• **PROBLEM**: Lines from the one containing "How do I perform: Open" through the final line of the records below are needed, copied exactly, with no pictures.

::: TASK DATA :::

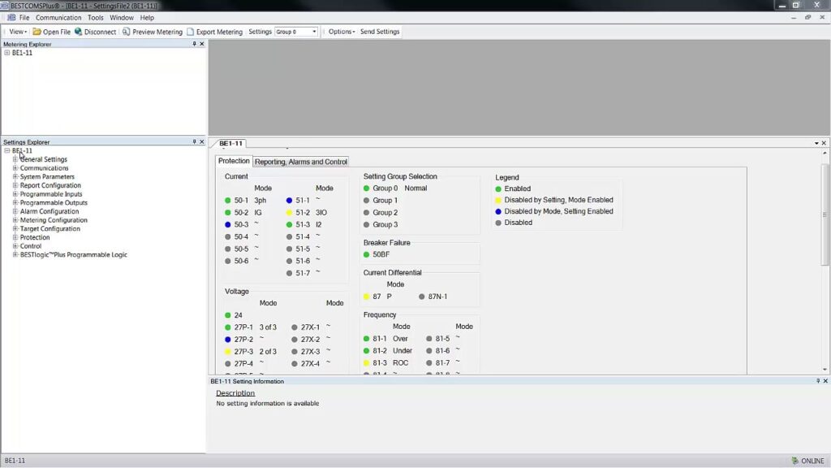Click the green 50-1 status indicator
Screen dimensions: 831x468
pos(228,200)
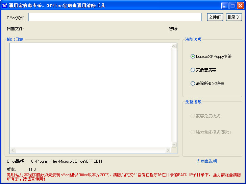Click the log's vertical scrollbar track
This screenshot has height=184, width=246.
click(174, 95)
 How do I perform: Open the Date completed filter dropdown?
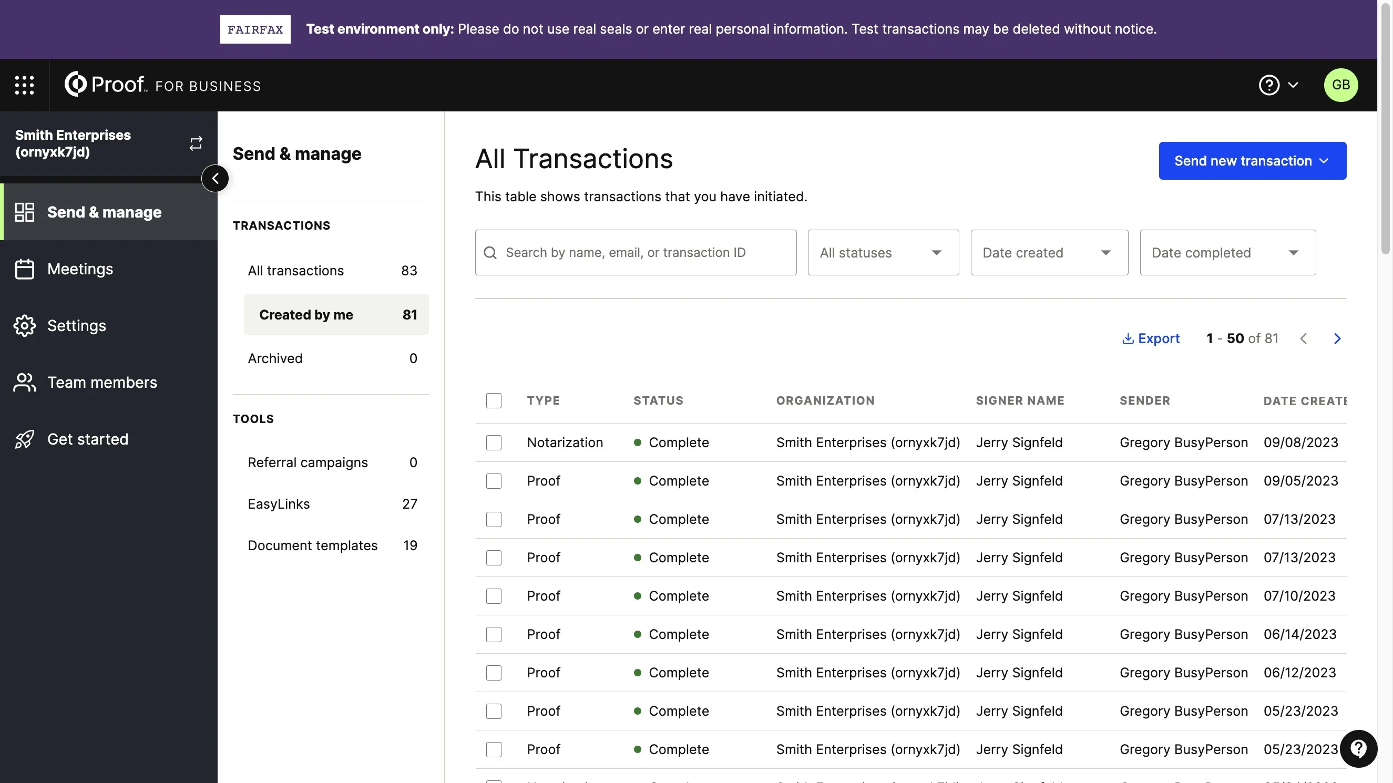click(1228, 253)
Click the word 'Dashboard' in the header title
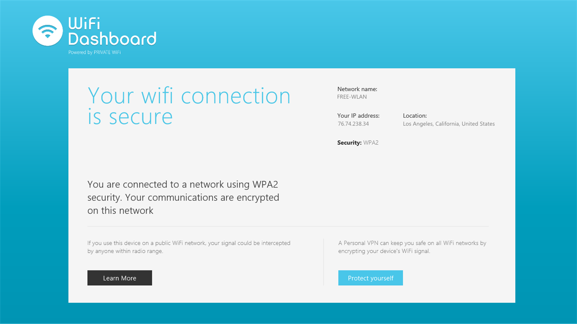The width and height of the screenshot is (577, 324). 112,39
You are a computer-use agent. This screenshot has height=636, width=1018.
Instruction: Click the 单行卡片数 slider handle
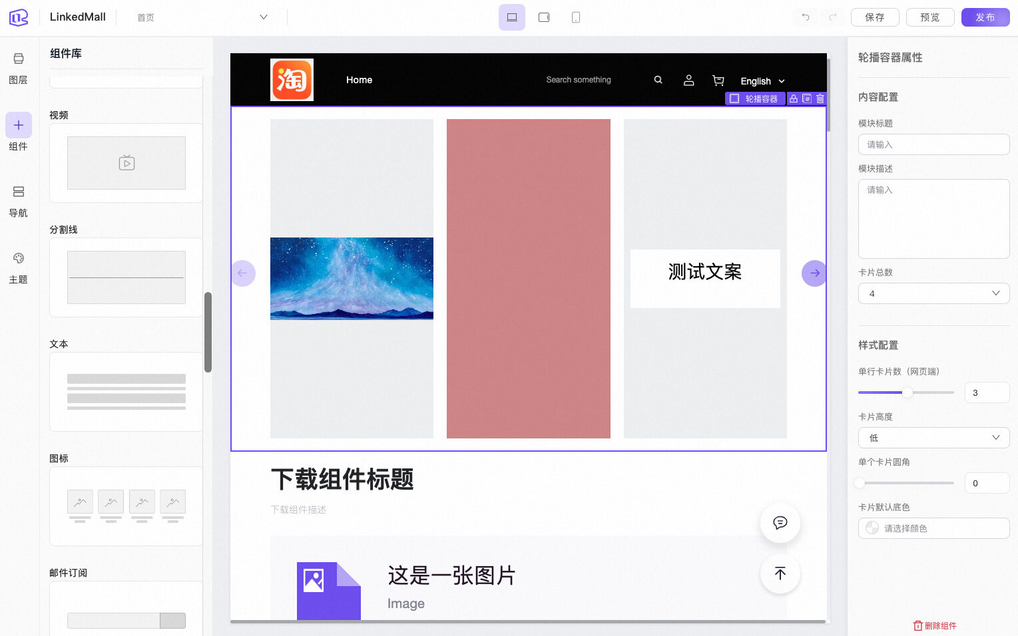click(907, 393)
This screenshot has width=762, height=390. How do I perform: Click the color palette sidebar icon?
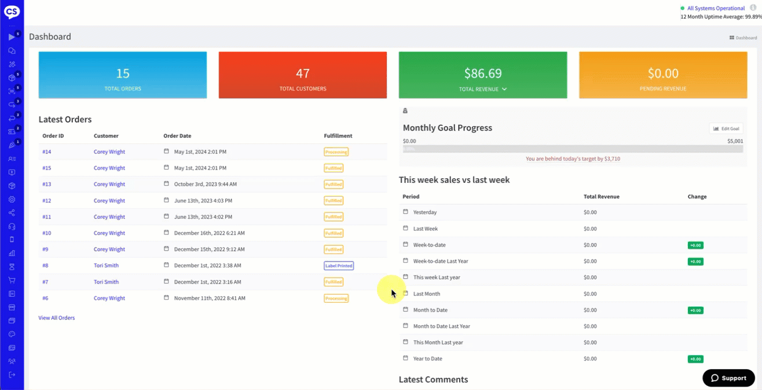pyautogui.click(x=12, y=334)
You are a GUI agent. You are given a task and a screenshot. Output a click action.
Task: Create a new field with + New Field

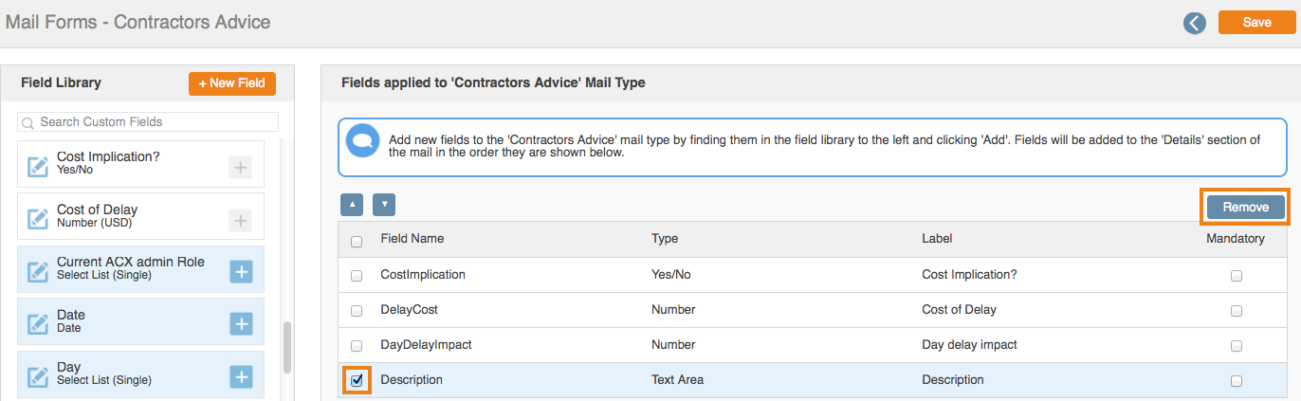coord(232,83)
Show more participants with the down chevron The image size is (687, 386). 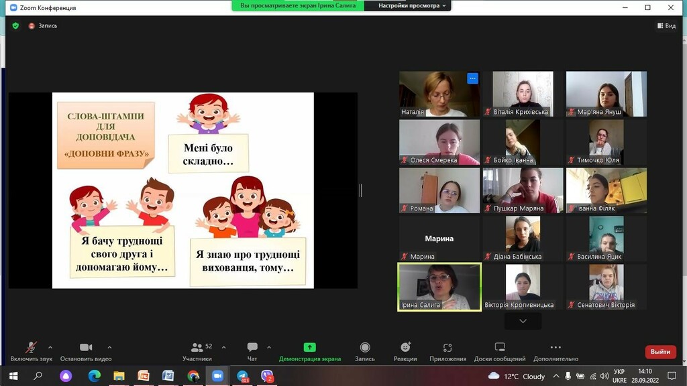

:::

• **RESPONSE BELOW**:
 How do I perform: Open the Date completed filter dropdown?
click(1228, 253)
Click the word 'Dashboard' in the header title
The width and height of the screenshot is (577, 324). 112,39
You are a computer-use agent. This screenshot has height=636, width=1018.
Instruction: Click the 单行卡片数 slider handle
click(907, 393)
This screenshot has width=762, height=390. How do I perform: Click the color palette sidebar icon?
pyautogui.click(x=12, y=334)
You are a GUI agent. You are given a task and a screenshot. Output a click action.
Task: Create a new field with + New Field

coord(232,83)
Show more participants with the down chevron The image size is (687, 386). 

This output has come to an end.